Saved entries
---*---

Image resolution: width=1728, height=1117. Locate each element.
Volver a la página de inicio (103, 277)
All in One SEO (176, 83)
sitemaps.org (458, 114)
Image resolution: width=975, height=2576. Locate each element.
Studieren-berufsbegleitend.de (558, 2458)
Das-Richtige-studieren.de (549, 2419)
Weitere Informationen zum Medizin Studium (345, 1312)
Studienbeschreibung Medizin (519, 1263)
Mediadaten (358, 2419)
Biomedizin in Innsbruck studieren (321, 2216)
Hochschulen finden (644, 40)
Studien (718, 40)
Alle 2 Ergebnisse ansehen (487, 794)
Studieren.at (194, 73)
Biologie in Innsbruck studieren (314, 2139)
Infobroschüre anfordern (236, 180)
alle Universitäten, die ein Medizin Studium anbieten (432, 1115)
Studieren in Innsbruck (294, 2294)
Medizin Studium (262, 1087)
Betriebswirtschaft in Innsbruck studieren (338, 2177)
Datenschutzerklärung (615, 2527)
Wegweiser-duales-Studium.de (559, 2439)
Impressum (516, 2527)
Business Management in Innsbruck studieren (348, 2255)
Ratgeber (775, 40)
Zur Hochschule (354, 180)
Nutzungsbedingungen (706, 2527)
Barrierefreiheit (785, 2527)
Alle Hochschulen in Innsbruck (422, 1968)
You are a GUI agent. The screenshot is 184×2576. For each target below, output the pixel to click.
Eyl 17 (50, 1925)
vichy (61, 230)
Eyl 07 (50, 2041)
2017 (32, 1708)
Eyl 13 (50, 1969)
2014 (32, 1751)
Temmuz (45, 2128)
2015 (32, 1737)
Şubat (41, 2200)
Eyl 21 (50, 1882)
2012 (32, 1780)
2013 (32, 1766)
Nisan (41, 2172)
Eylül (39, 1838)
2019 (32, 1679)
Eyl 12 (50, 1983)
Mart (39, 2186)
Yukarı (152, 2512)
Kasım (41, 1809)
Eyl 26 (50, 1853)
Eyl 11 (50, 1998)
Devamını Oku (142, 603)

---*---

Repeat the data above exactly.

Image resolution: width=1728, height=1117. Locate each element.
Volver a la página de inicio (103, 277)
All in One SEO (176, 83)
sitemaps.org (458, 114)
Image resolution: width=975, height=2576. Locate each element.
Studieren-berufsbegleitend.de (558, 2458)
Das-Richtige-studieren.de (549, 2419)
Weitere Informationen zum Medizin Studium (345, 1312)
Studienbeschreibung Medizin (519, 1263)
Mediadaten (358, 2419)
Biomedizin in Innsbruck studieren (321, 2216)
Hochschulen finden (644, 40)
Studien (718, 40)
Alle 2 Ergebnisse ansehen (487, 794)
Studieren.at (194, 73)
Biologie in Innsbruck studieren (314, 2139)
Infobroschüre anfordern (236, 180)
alle Universitäten, die ein Medizin Studium anbieten (432, 1115)
Studieren in Innsbruck (294, 2294)
Medizin Studium (262, 1087)
Betriebswirtschaft in Innsbruck studieren (338, 2177)
Datenschutzerklärung (615, 2527)
Wegweiser-duales-Studium.de (559, 2439)
Impressum (516, 2527)
Business Management in Innsbruck studieren (348, 2255)
Ratgeber (775, 40)
Zur Hochschule (354, 180)
Nutzungsbedingungen (706, 2527)
Barrierefreiheit (785, 2527)
Alle Hochschulen in Innsbruck (422, 1968)
You are a GUI agent. The screenshot is 184×2576. For each target below, output the pixel to click.
Eyl 17 (50, 1925)
vichy (61, 230)
Eyl 07 (50, 2041)
2017 (32, 1708)
Eyl 13 (50, 1969)
2014 (32, 1751)
Temmuz (45, 2128)
2015 (32, 1737)
Şubat (41, 2200)
Eyl 21 (50, 1882)
2012 (32, 1780)
2013 (32, 1766)
Nisan (41, 2172)
Eylül (39, 1838)
2019 (32, 1679)
Eyl 12 (50, 1983)
Mart (39, 2186)
Yukarı (152, 2512)
Kasım (41, 1809)
Eyl 26 (50, 1853)
Eyl 11 (50, 1998)
Devamını Oku (142, 603)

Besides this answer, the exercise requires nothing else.